### Working data ###

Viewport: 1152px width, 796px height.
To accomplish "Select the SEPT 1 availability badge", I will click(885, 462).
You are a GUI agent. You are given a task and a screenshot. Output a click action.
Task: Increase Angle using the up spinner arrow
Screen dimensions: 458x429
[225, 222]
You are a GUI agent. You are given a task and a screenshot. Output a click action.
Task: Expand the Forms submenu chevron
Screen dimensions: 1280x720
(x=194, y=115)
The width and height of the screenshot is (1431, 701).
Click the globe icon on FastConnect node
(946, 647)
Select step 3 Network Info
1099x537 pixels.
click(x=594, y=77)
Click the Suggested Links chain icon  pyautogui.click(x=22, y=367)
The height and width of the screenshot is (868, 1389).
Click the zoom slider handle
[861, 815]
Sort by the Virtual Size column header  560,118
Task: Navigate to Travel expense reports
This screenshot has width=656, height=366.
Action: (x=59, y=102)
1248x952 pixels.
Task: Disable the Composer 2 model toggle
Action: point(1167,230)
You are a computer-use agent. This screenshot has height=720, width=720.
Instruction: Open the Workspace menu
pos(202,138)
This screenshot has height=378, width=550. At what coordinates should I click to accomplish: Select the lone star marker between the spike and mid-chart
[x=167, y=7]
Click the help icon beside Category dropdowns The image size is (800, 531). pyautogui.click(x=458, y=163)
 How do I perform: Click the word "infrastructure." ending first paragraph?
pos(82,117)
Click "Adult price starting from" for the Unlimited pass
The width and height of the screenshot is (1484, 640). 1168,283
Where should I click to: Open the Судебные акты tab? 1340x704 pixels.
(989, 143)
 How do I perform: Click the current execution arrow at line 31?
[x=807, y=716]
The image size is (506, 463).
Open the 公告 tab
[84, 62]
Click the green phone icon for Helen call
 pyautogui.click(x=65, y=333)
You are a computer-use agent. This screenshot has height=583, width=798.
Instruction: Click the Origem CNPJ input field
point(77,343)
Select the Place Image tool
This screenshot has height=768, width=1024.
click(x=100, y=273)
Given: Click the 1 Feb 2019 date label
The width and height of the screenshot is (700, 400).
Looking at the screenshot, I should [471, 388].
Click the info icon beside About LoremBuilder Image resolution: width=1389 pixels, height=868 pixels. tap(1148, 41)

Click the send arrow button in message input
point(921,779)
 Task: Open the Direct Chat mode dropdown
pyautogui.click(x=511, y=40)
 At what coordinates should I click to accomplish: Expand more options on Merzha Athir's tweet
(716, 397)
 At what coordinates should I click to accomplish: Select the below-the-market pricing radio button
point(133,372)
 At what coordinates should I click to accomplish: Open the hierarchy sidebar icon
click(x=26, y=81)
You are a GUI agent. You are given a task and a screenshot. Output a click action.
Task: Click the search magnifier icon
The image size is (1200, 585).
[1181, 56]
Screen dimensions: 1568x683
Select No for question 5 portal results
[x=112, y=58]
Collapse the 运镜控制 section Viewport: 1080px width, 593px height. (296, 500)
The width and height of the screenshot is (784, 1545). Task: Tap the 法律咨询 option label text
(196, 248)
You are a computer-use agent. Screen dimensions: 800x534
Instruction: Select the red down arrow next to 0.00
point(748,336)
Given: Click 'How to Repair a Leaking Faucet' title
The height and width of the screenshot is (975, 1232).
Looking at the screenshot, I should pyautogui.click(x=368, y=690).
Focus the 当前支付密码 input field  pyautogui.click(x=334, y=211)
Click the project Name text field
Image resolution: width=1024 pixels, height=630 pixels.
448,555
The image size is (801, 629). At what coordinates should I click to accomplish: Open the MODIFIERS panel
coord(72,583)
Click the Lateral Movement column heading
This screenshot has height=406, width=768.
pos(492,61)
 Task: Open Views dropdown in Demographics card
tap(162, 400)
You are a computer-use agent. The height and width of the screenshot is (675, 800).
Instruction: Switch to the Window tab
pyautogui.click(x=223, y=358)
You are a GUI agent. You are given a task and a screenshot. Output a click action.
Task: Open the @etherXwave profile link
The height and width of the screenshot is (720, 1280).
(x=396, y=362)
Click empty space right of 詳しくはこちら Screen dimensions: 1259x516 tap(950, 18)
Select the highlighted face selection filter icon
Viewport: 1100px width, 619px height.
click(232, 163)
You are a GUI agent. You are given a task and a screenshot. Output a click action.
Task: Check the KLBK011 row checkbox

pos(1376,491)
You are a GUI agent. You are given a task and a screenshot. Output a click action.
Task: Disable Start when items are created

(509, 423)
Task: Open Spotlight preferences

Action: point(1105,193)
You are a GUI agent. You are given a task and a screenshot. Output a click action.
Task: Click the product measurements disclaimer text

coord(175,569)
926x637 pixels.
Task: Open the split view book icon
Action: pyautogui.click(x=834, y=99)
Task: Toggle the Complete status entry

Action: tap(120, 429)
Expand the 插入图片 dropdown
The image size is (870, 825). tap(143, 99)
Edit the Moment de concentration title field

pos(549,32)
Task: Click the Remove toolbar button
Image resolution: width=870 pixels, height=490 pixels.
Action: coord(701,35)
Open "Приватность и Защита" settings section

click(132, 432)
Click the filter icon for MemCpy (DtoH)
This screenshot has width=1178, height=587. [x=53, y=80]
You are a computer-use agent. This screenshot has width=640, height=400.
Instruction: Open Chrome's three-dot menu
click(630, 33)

###

(Directions for this task): The exact wording of every entry above should be written out again.

(Solution for this task):
Viewport: 1152px width, 796px height.
To accomplish "Select the SEPT 1 availability badge", I will click(885, 462).
You are a GUI agent. You are given a task and a screenshot. Output a click action.
Task: Increase Angle using the up spinner arrow
Screen dimensions: 458x429
[225, 222]
You are a GUI agent. You are given a task and a screenshot. Output a click action.
Task: Expand the Forms submenu chevron
Screen dimensions: 1280x720
(x=194, y=115)
The width and height of the screenshot is (1431, 701).
Click the globe icon on FastConnect node
(946, 647)
Select step 3 Network Info
1099x537 pixels.
click(x=594, y=77)
Click the Suggested Links chain icon  pyautogui.click(x=22, y=367)
The height and width of the screenshot is (868, 1389).
Click the zoom slider handle
[861, 815]
Sort by the Virtual Size column header  560,118
Task: Navigate to Travel expense reports
This screenshot has width=656, height=366.
Action: (x=59, y=102)
1248x952 pixels.
Task: Disable the Composer 2 model toggle
Action: point(1167,230)
You are a computer-use agent. This screenshot has height=720, width=720.
Instruction: Open the Workspace menu
pos(202,138)
This screenshot has height=378, width=550. At what coordinates should I click to accomplish: Select the lone star marker between the spike and mid-chart
[x=167, y=7]
Click the help icon beside Category dropdowns The image size is (800, 531). pyautogui.click(x=458, y=163)
 How do I perform: Click the word "infrastructure." ending first paragraph?
pos(82,117)
Click "Adult price starting from" for the Unlimited pass
The width and height of the screenshot is (1484, 640). 1168,283
Where should I click to: Open the Судебные акты tab? 1340x704 pixels.
(989, 143)
 How do I perform: Click the current execution arrow at line 31?
[x=807, y=716]
The image size is (506, 463).
Open the 公告 tab
[84, 62]
Click the green phone icon for Helen call
 pyautogui.click(x=65, y=333)
You are a computer-use agent. This screenshot has height=583, width=798.
Instruction: Click the Origem CNPJ input field
point(77,343)
Select the Place Image tool
This screenshot has height=768, width=1024.
click(x=100, y=273)
Given: Click the 1 Feb 2019 date label
The width and height of the screenshot is (700, 400).
Looking at the screenshot, I should [471, 388].
Click the info icon beside About LoremBuilder Image resolution: width=1389 pixels, height=868 pixels. tap(1148, 41)

Click the send arrow button in message input
point(921,779)
 Task: Open the Direct Chat mode dropdown
pyautogui.click(x=511, y=40)
 At what coordinates should I click to accomplish: Expand more options on Merzha Athir's tweet
(716, 397)
 At what coordinates should I click to accomplish: Select the below-the-market pricing radio button
point(133,372)
 At what coordinates should I click to accomplish: Open the hierarchy sidebar icon
click(x=26, y=81)
You are a GUI agent. You are given a task and a screenshot. Output a click action.
Task: Click the search magnifier icon
The image size is (1200, 585).
[1181, 56]
Screen dimensions: 1568x683
Select No for question 5 portal results
[x=112, y=58]
Collapse the 运镜控制 section Viewport: 1080px width, 593px height. (296, 500)
The width and height of the screenshot is (784, 1545). Task: Tap the 法律咨询 option label text
(196, 248)
You are a computer-use agent. Screen dimensions: 800x534
Instruction: Select the red down arrow next to 0.00
point(748,336)
Given: Click 'How to Repair a Leaking Faucet' title
The height and width of the screenshot is (975, 1232).
Looking at the screenshot, I should pyautogui.click(x=368, y=690).
Focus the 当前支付密码 input field  pyautogui.click(x=334, y=211)
Click the project Name text field
Image resolution: width=1024 pixels, height=630 pixels.
448,555
The image size is (801, 629). At what coordinates should I click to accomplish: Open the MODIFIERS panel
coord(72,583)
Click the Lateral Movement column heading
This screenshot has height=406, width=768.
pos(492,61)
 Task: Open Views dropdown in Demographics card
tap(162, 400)
You are a computer-use agent. The height and width of the screenshot is (675, 800).
Instruction: Switch to the Window tab
pyautogui.click(x=223, y=358)
You are a GUI agent. You are given a task and a screenshot. Output a click action.
Task: Open the @etherXwave profile link
The height and width of the screenshot is (720, 1280).
(x=396, y=362)
Click empty space right of 詳しくはこちら Screen dimensions: 1259x516 tap(950, 18)
Select the highlighted face selection filter icon
Viewport: 1100px width, 619px height.
click(232, 163)
You are a GUI agent. You are given a task and a screenshot. Output a click action.
Task: Check the KLBK011 row checkbox

pos(1376,491)
You are a GUI agent. You are given a task and a screenshot. Output a click action.
Task: Disable Start when items are created

(509, 423)
Task: Open Spotlight preferences

Action: point(1105,193)
You are a GUI agent. You are given a task and a screenshot. Output a click action.
Task: Click the product measurements disclaimer text

coord(175,569)
926x637 pixels.
Task: Open the split view book icon
Action: pyautogui.click(x=834, y=99)
Task: Toggle the Complete status entry

Action: tap(120, 429)
Expand the 插入图片 dropdown
The image size is (870, 825). tap(143, 99)
Edit the Moment de concentration title field

pos(549,32)
Task: Click the Remove toolbar button
Image resolution: width=870 pixels, height=490 pixels.
Action: coord(701,35)
Open "Приватность и Защита" settings section

click(132, 432)
Click the filter icon for MemCpy (DtoH)
This screenshot has width=1178, height=587. [x=53, y=80]
You are a computer-use agent. This screenshot has width=640, height=400.
Instruction: Open Chrome's three-dot menu
click(630, 33)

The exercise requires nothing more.